#### WHAT YOU HAVE TO DO
Leave out the pictures and return every entry exactly as it appears.

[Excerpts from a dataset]
Segment Open

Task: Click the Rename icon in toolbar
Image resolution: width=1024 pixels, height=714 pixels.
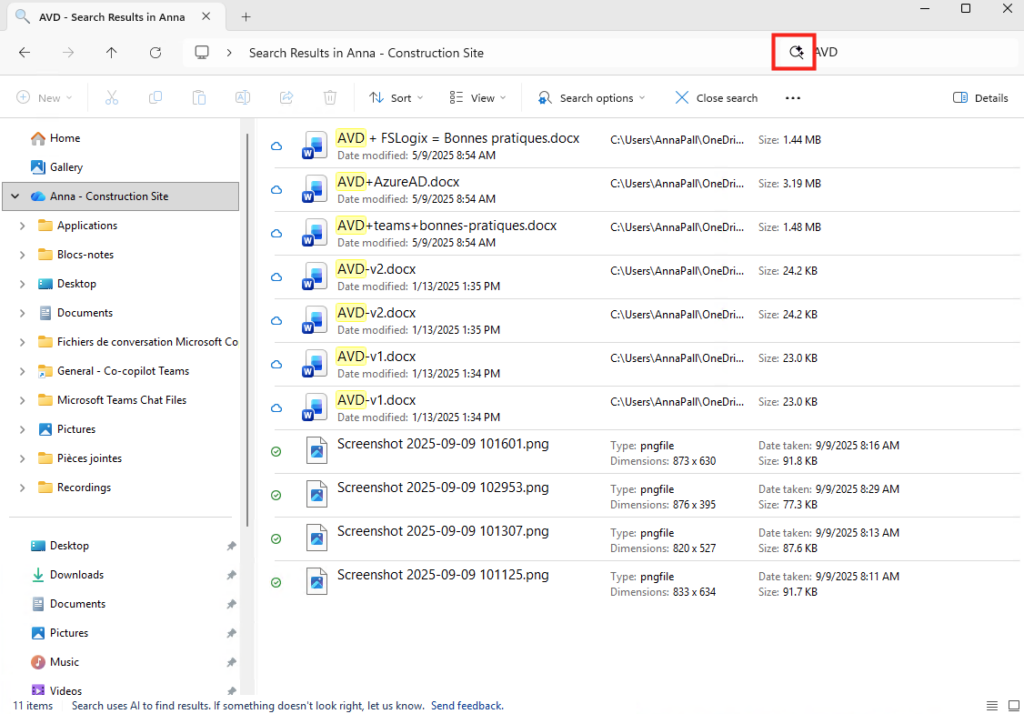Action: pyautogui.click(x=242, y=98)
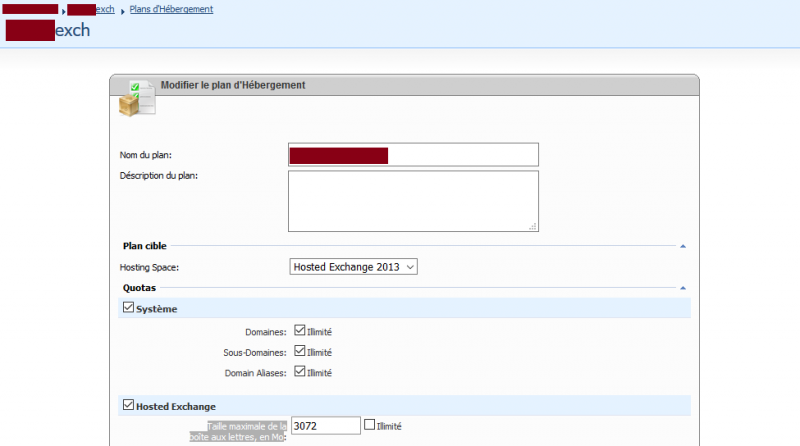Open the first redacted breadcrumb link
Viewport: 800px width, 446px height.
[x=30, y=9]

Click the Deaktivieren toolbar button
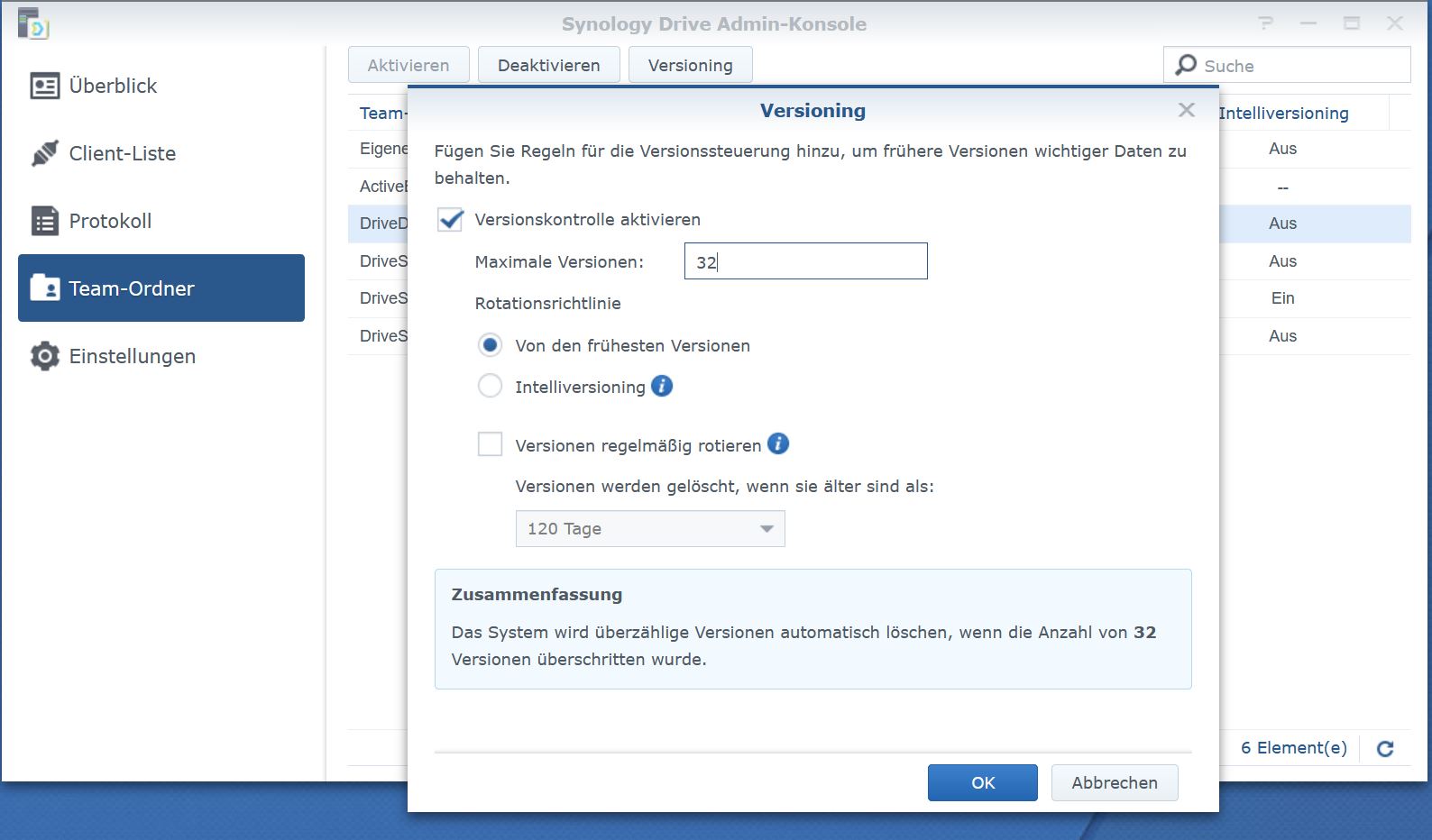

Segment Closed

#### SOLUTION TO THIS PROBLEM
Task: Click the Rename icon in toolbar
Image resolution: width=1024 pixels, height=714 pixels.
Action: pyautogui.click(x=242, y=98)
Open the first redacted breadcrumb link
Viewport: 800px width, 446px height.
[x=30, y=9]

Click the Deaktivieren toolbar button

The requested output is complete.